Humankind has the capacity for justice and injustice, for creativity and destructivity. In America, necessity has perennially outweighed capacity. The democratic ideal has yet to flower. Irrespective of constitutional guarantees, congressional acts, presidential pronouncements, and denominational proclamations, America must be viewed through the lenses of microscopic realism rather than those of telescopic idealism. This was to be that place under the sun where freedom’s flag waved in the interest of all, but!—How bright with promise was the nation’s beginning, but!—What a glorious harvest its springtime promised, but! Every attempt to articulate the nation’s glory serves only to dramatize its shame. A simple, surface diagnosis of “The System” reveals a sick sociology based on a faulty anthropology, which emanates from a false theology. A person’s attitude toward others reflects the nature of that person’s ultimate values.

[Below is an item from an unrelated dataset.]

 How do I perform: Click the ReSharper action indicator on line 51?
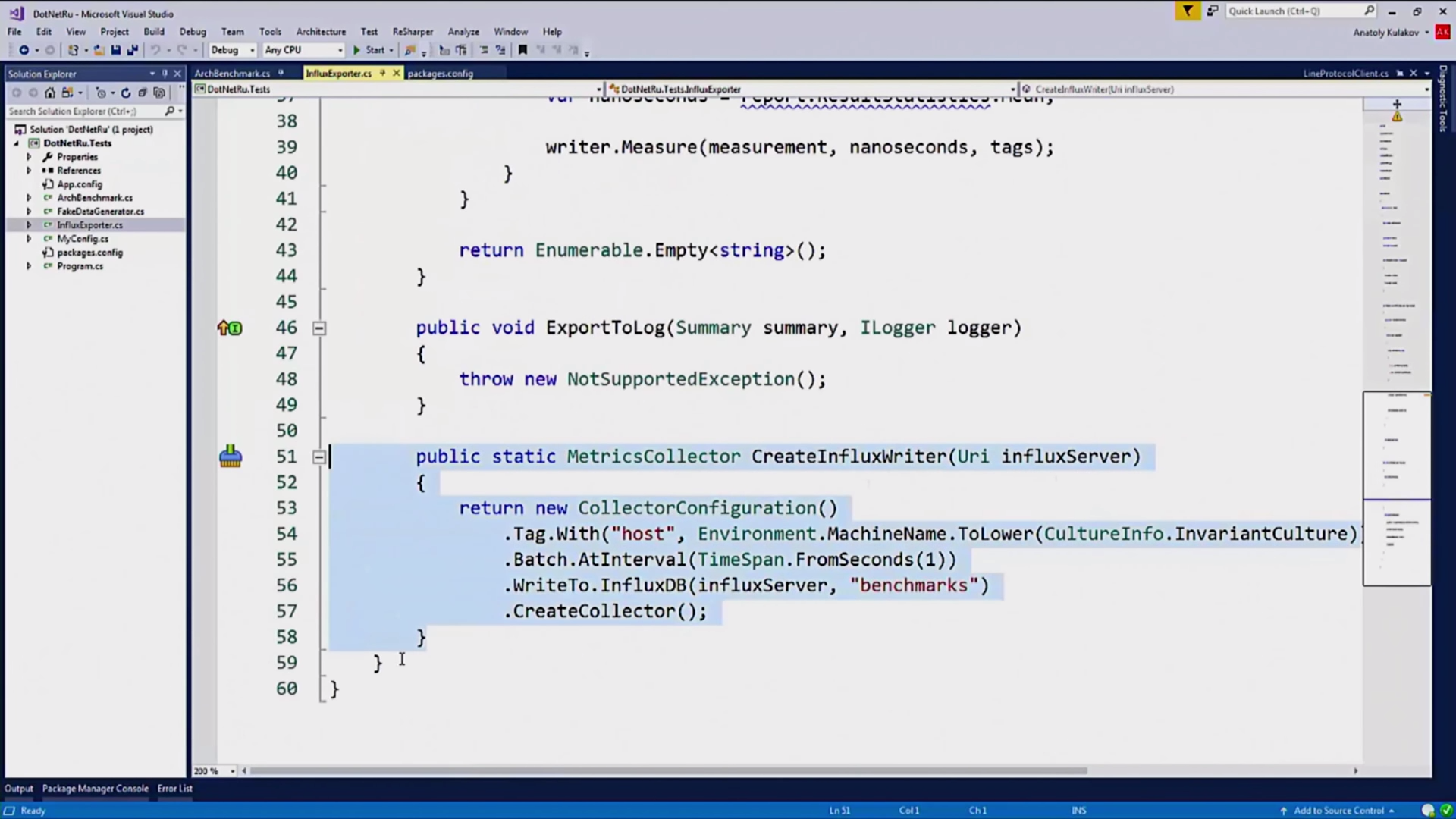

When sin becomes structured and inequity institutionalized, the resultant arrangement is ineluctably wicked and nefarious, for it denies others access to “the tree of life.” This is the continuing tragedy of America. Victims are correct when they speak of the nation in terms of “The System,” for they correctly ad-dress that power arrangement in society based on wealth and whiteness which prevents the gap from closing between the needy and the greedy. “The System” is racist to the core. So deep and pervasive in the reality that its bitter fruits multiply even without cultivation.